*DATA TO PROCESS:*

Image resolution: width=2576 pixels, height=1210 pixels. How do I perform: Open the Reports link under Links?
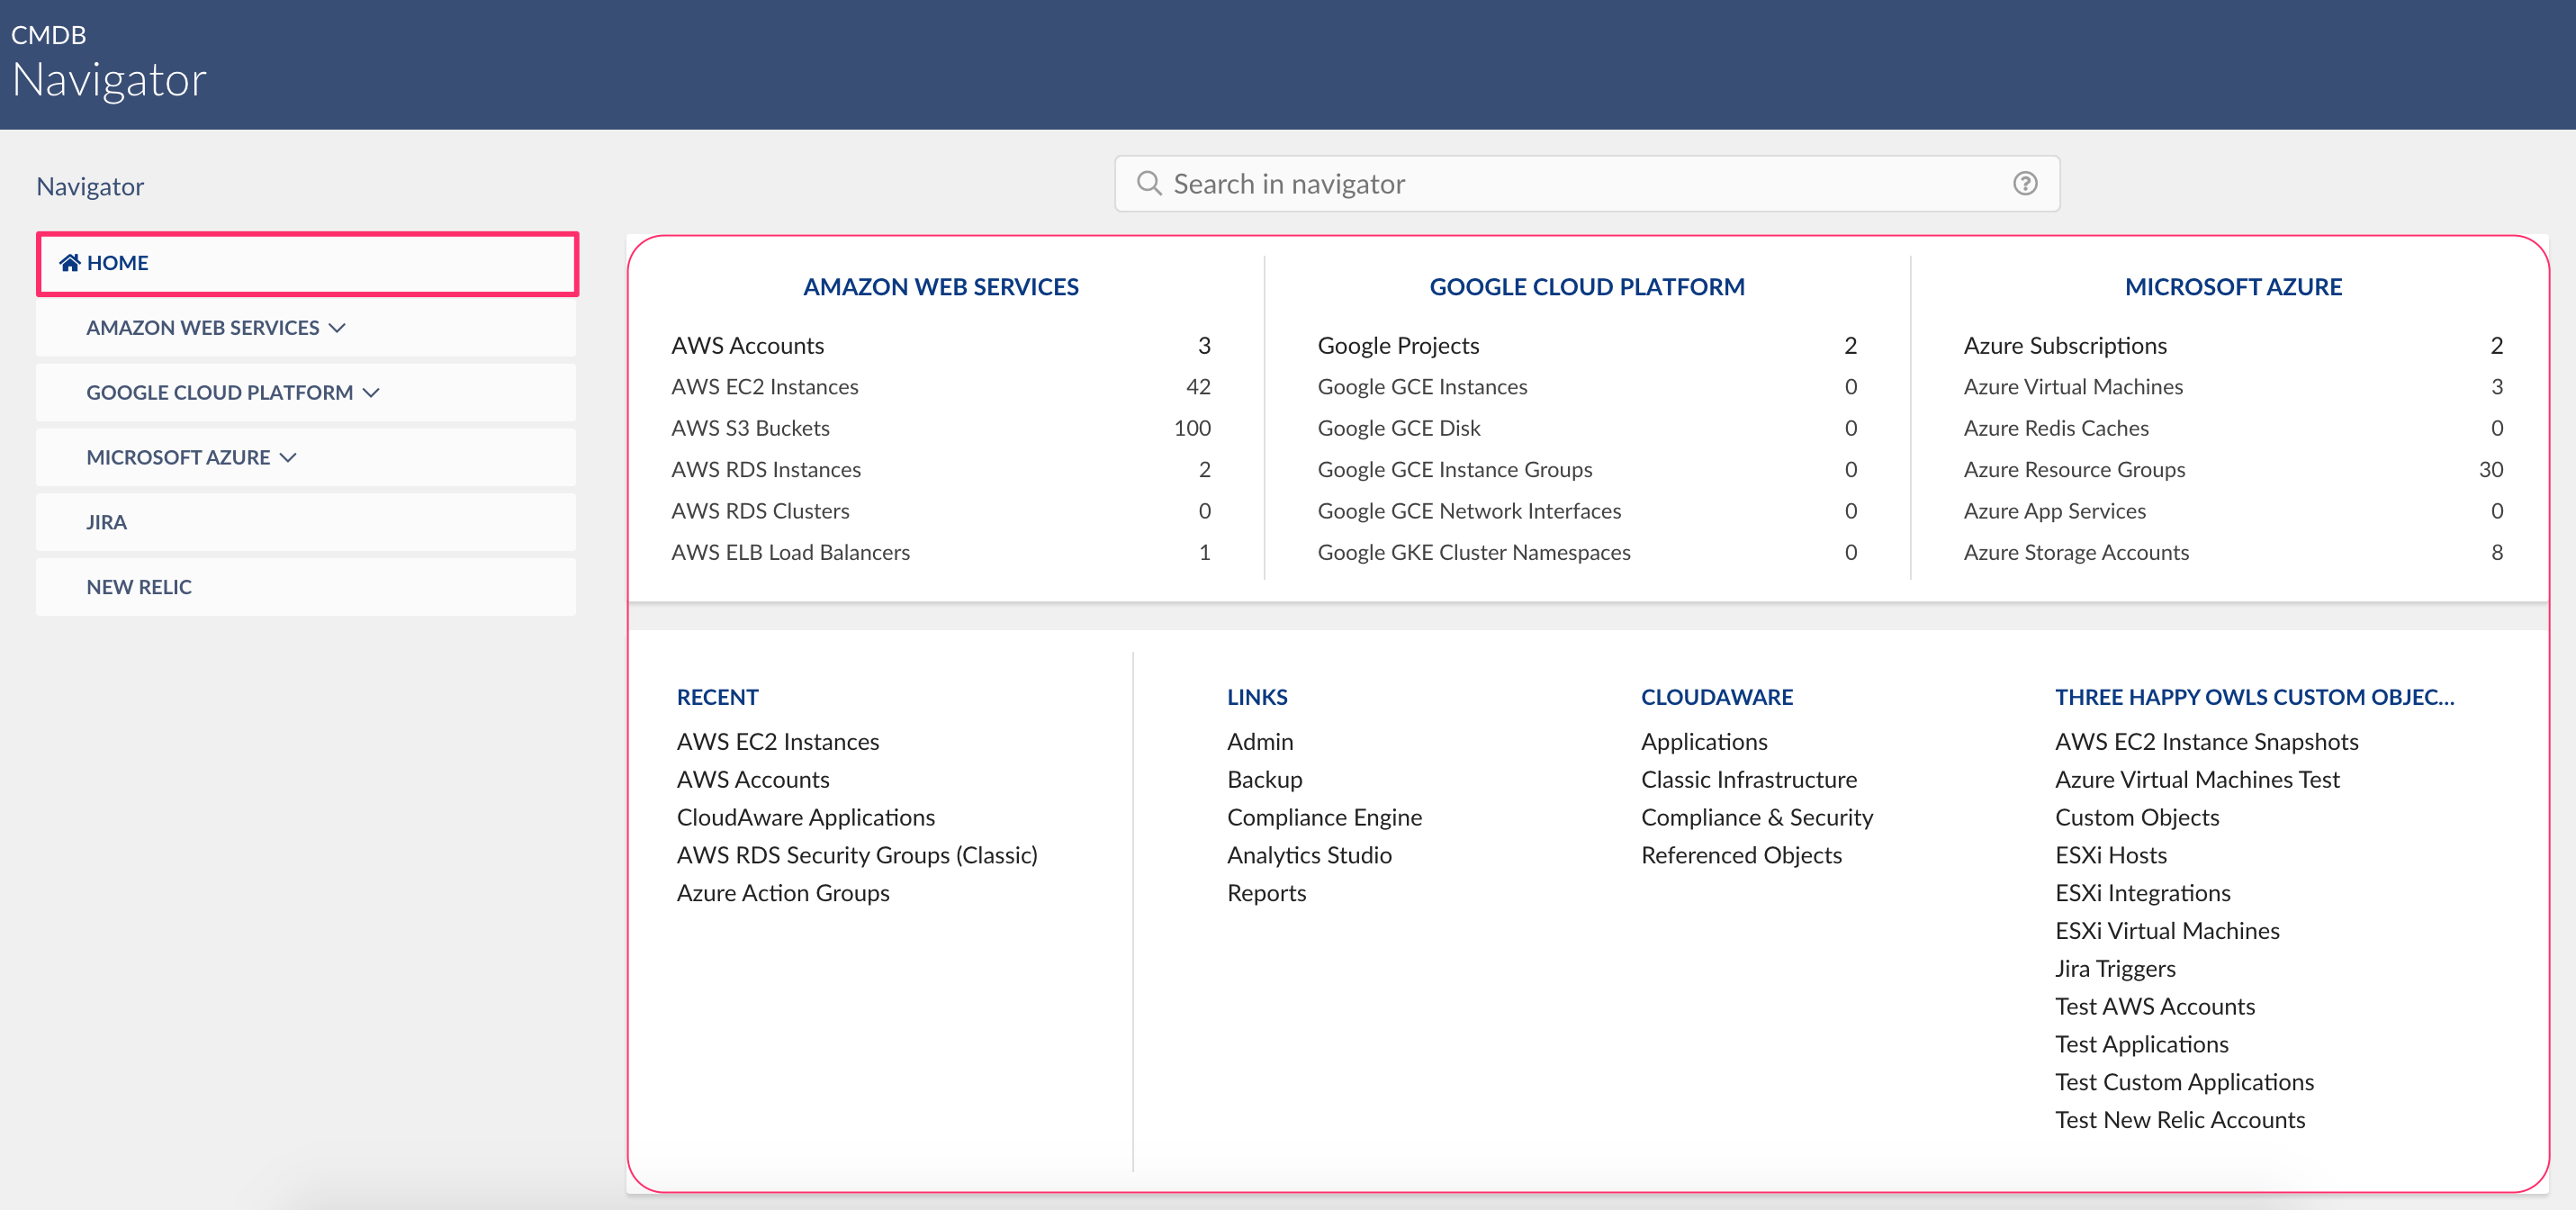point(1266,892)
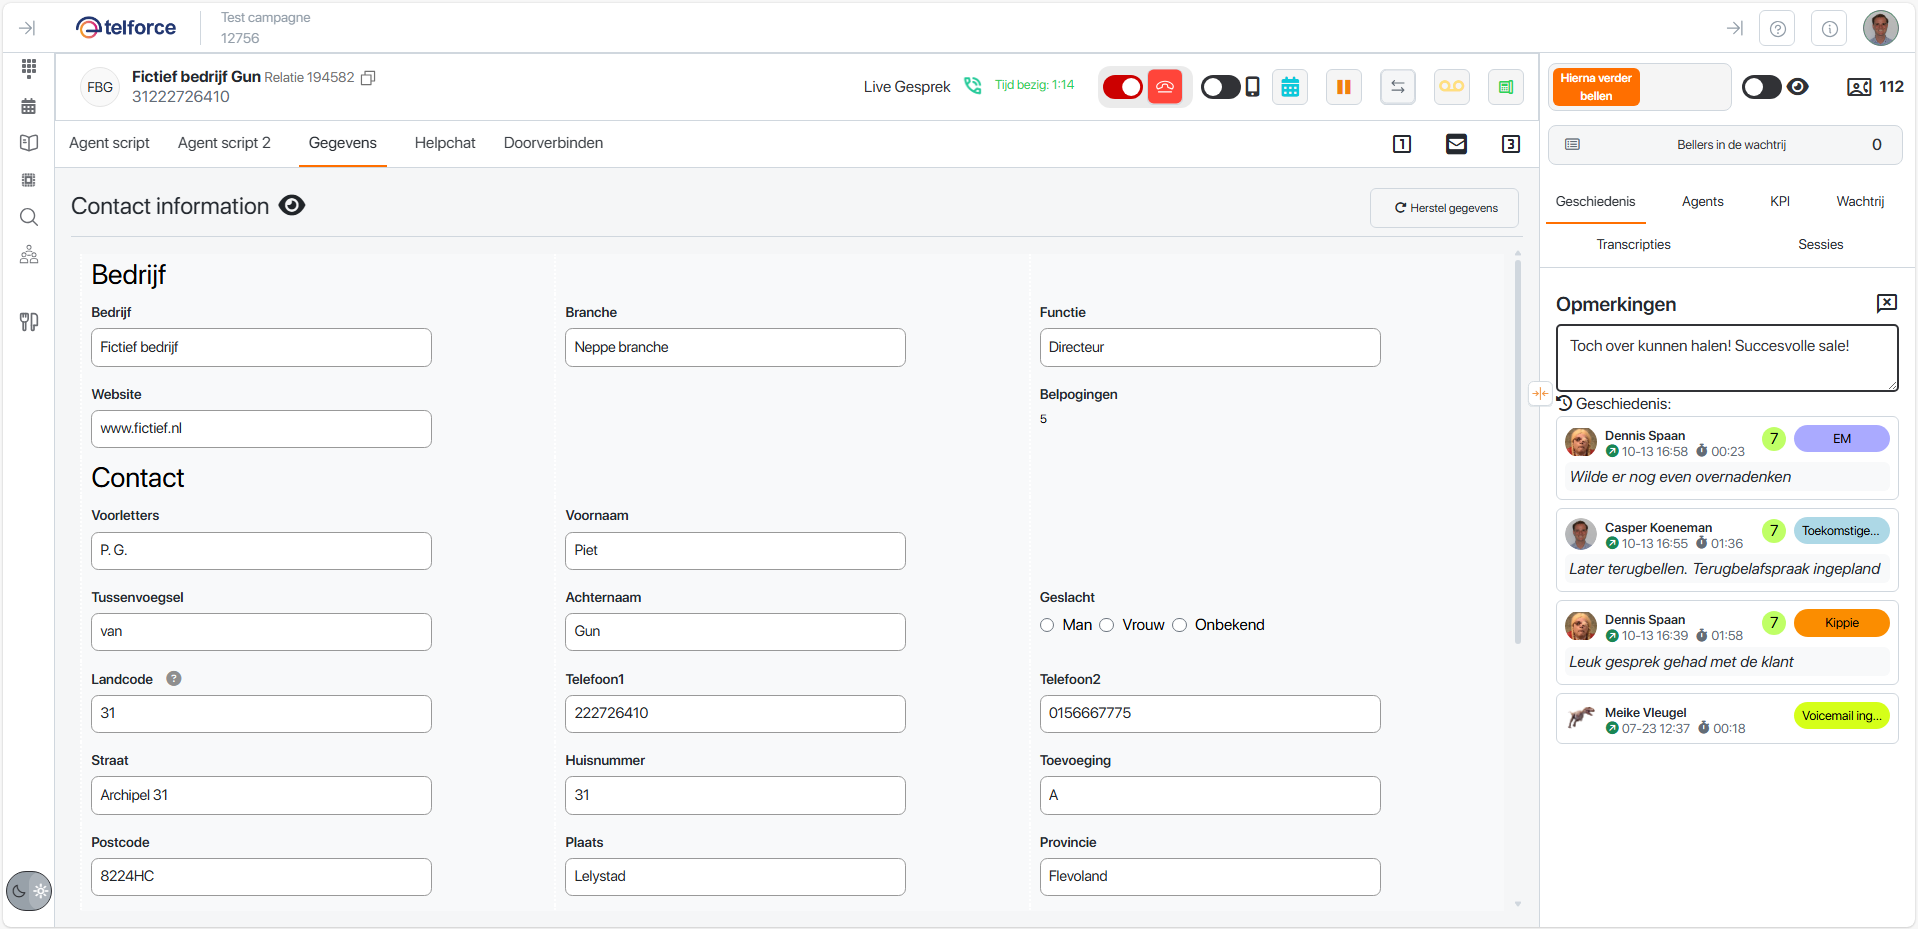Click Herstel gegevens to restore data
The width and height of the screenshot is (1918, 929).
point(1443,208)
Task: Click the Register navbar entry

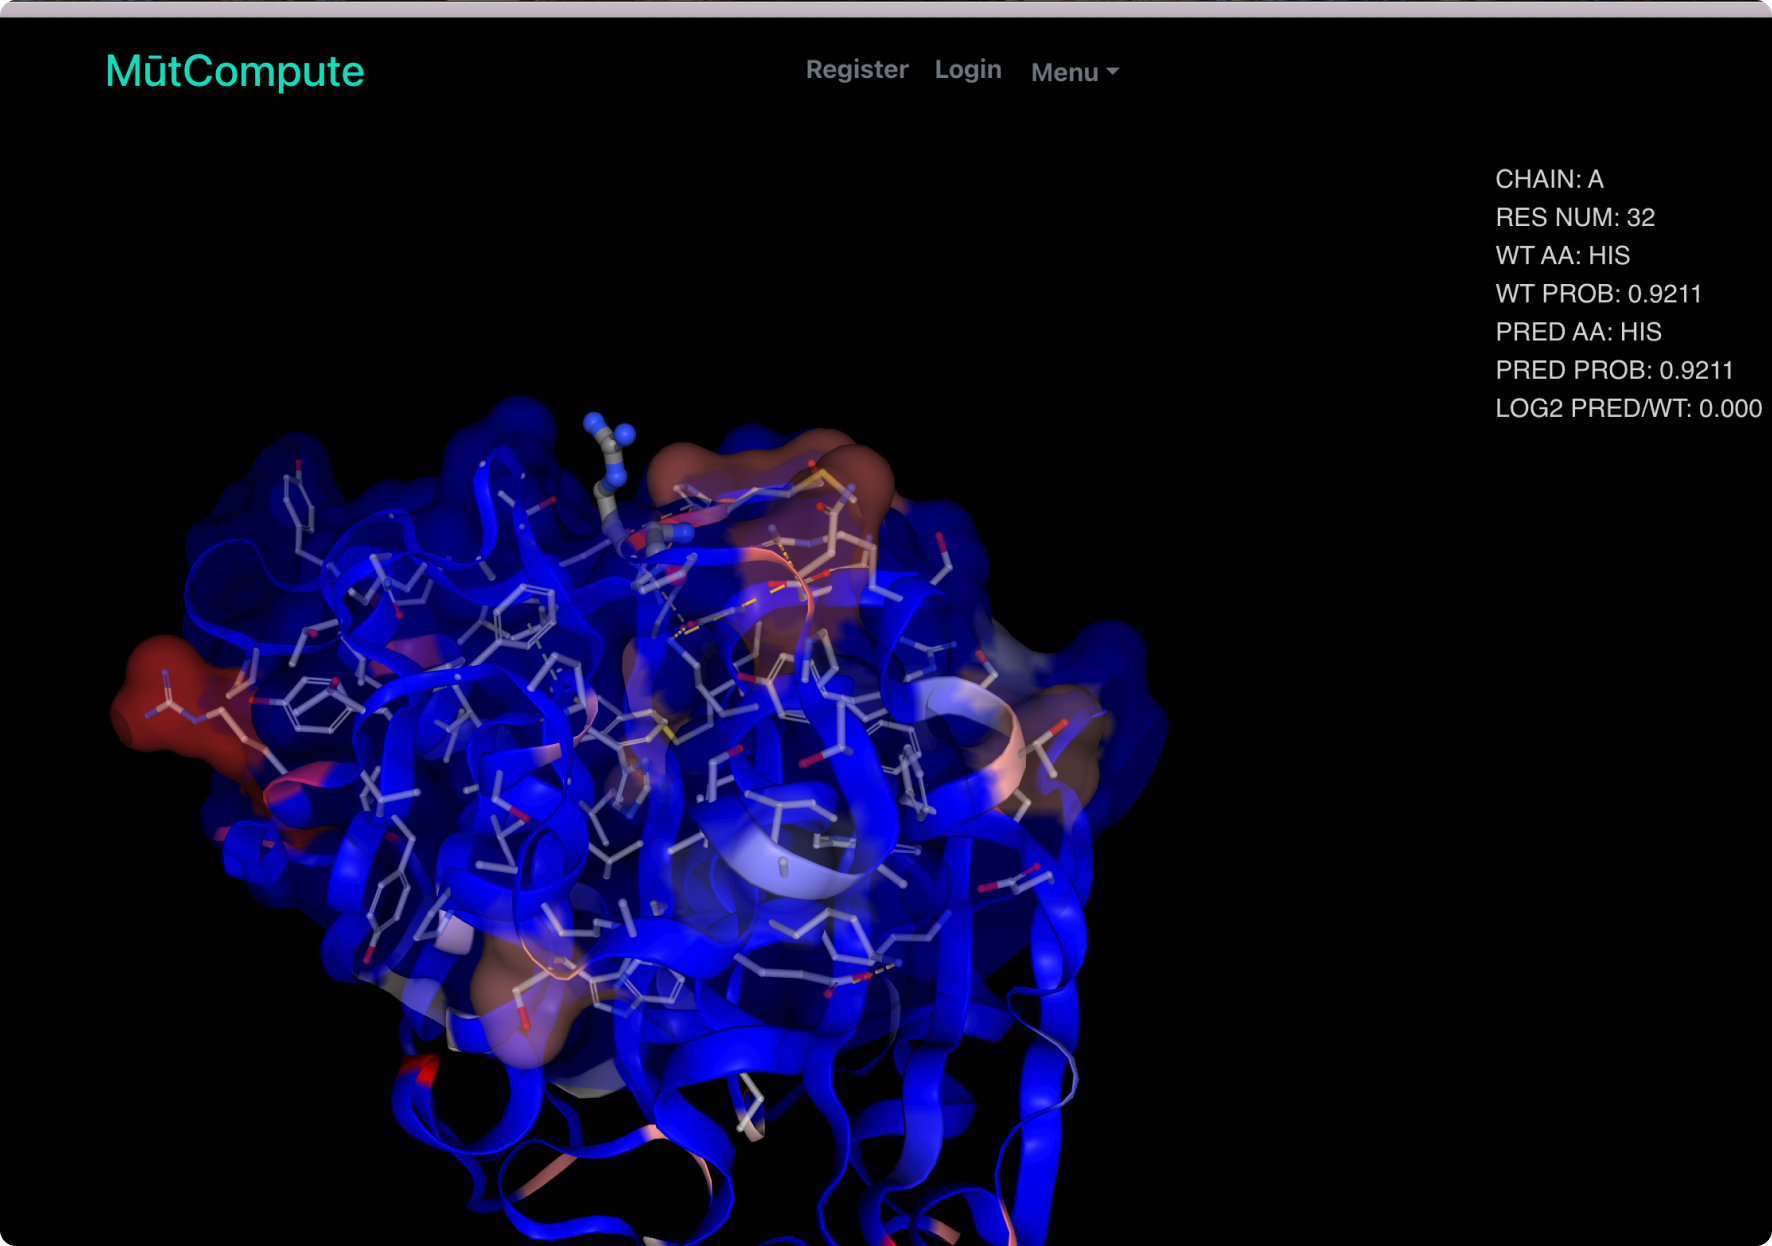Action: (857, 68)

*YOUR OBJECTIVE:* Write out the records once more, exactly as they stand, with no images.

*TASK SOLUTION:*
Image resolution: width=2576 pixels, height=1210 pixels. How do I perform: Open the Reports link under Links?
point(1266,892)
Click Herstel gegevens to restore data
The width and height of the screenshot is (1918, 929).
point(1443,208)
Task: Click the Register navbar entry

Action: (857, 68)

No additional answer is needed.